Flores made similar claims soon after she pleaded guilty in 1985, but later changed her story. When asked to recall details of the case, Reno told Frontline, "I haven't looked at the file in 15 years. I would need you to bring me all the files, and I don't foresee having the time to go through the files."
Nicole Harburger, her campaign spokesman, said Reno stands by her record.
Her deputy at the time, prosecutor David Marcus, defended their techniques in the case. It involved interviewing the child victims on camera, then showing the taped interviews to the jury.
Frontline spokeswoman Erin Martin Kane said the piece is a followup to a 1998 Frontline story that recalled the hysteria of several day care abuse cases across the United States. Flores approached a Frontline producer last summer and offered to tell her story, Martin said.
-- Times political editor Adam C. Smith contributed to this report.

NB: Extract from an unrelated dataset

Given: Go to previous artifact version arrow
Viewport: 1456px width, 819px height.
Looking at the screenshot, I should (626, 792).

Adam C. Smith writing for the St. Pete Times imo is the driving force behind a change in philosophy at that paper. They've been going after Janet and downplaying McLawyer. Thanks, Smith. You're the reason I re-upped with the Times and it's been YEARS.
Check your local listings for Frontline this week. This will air tonight at 10:00 pm in Tampa Bay on WEDU-Channel 3.

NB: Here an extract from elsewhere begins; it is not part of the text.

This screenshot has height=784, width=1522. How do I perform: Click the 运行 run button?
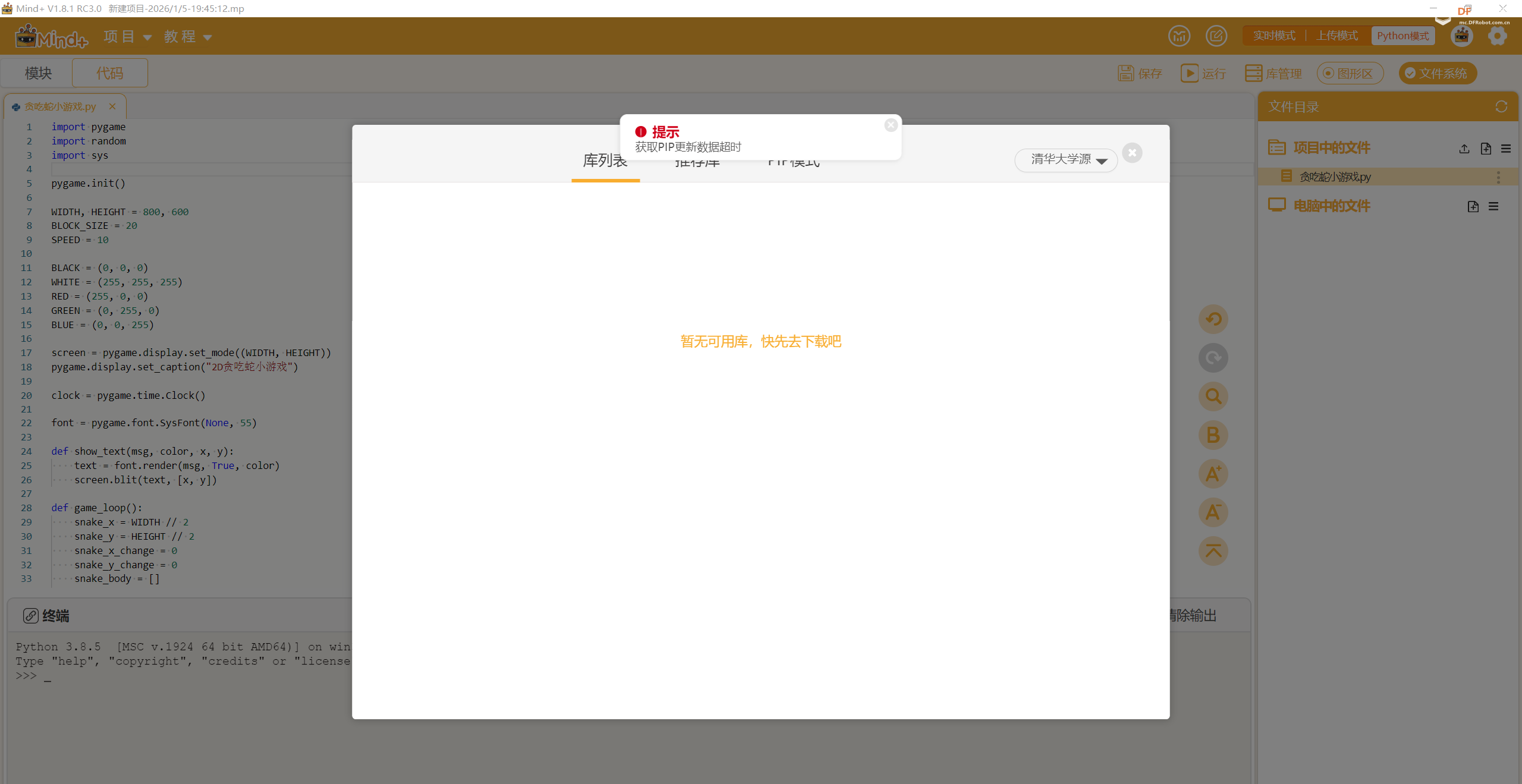(1204, 73)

And, let's keep major focus on the leader of the race, our Governor Jeb Bush.
Keep up the good work, Jeb. I caught your teacher support commercial this morning on a report. YOU, GO, GUV!
I understand that neither Janet or McLawyer can afford to do tv spots yet. Believe me, I can wait.
Commie PBS going after Reno? THIS IS HUGE!
The media has looked at the polls and realized Reno cannot defeat Bush. Time to give McBride a shot.
So let's see how fair the liberal media is. They b!tched and moaned for weeks about our treatment of some of the worst Taliban and Al-Queda who were trying to destroy the U.S., but Renob's similar treatment of an 18 year old girl who worked in a day care center will get all of a ten second mention, and then they'll "Move on."
There's a really nasty reporter who works for NPR (I think). Her name is Debra Roberts. I believe the Times dropped her. That was a good move. You'd recognize her work if you saw it. Her bitter, negative story on the inauguration activities needed psychoanalysis.
Some libs are completely miserable. Their idealistic world doesn't exist and it must be hard to accept that they are wrong after all.
This might be interesting to watch, even if it is PBS.
Feel free to use and distribute freely!
Actually, the Frontline show has had the best reports on Islamic terrorists, including Steve Emerson's "Jihad in America" a few years ago. Lsst week, before Jenin erupted, they had a show on Jenin shot a few weeks ago. Somehow a camera crew was given permission by Pali's to shoot what was going on there. Very informative. The place was wall-to-wall guns, vats of explosives, hate-crazed terrorists, etc. Anyone who had lit a match would have blown it sky-high. When Sharon's troops went in, anyone who had watched that show would have known they had to root out that nest of vipers.
Frontline also did a show called Hunting Bin Laden after first WTC blowup attempt and updated after 9/11. I picked up transcript at PBS and posted it here at this link. It was very informative about embassy bombings in Africa, and Binny's network of al Qaeda thugs, some of whom were US citizens.
The Prosecutors: A little sunshine on Janet Reno's pre-Clinton legacy. | ||||||
I posted my file of Reno links there, FYI. |
Translated: "I don't have to answer no steenkn' questions."
99% of the media output is tainted and slanted towards a left-wing view of the world. Simultaneously 99% of wrongdoing by any left-of-center political figure is covered over and propagandized out of existence by media coverage.
Then, every once in a while, some media story comes out which - although not slanted to the right - at least doesn't cover over wrongdoing by a left-of-center figure.
And when that happens, there's always somebody who comes out of the woodwork to ask "What happened to the "liberal media" thing?"
Hilarious.
I guess if you saw Hitler pat a Jewish kid on the head you'd think to yourself "I guess Hitler doesn't hate Jews after all", as well....
Do you honestly think that one story like this somehow means there's no media bias?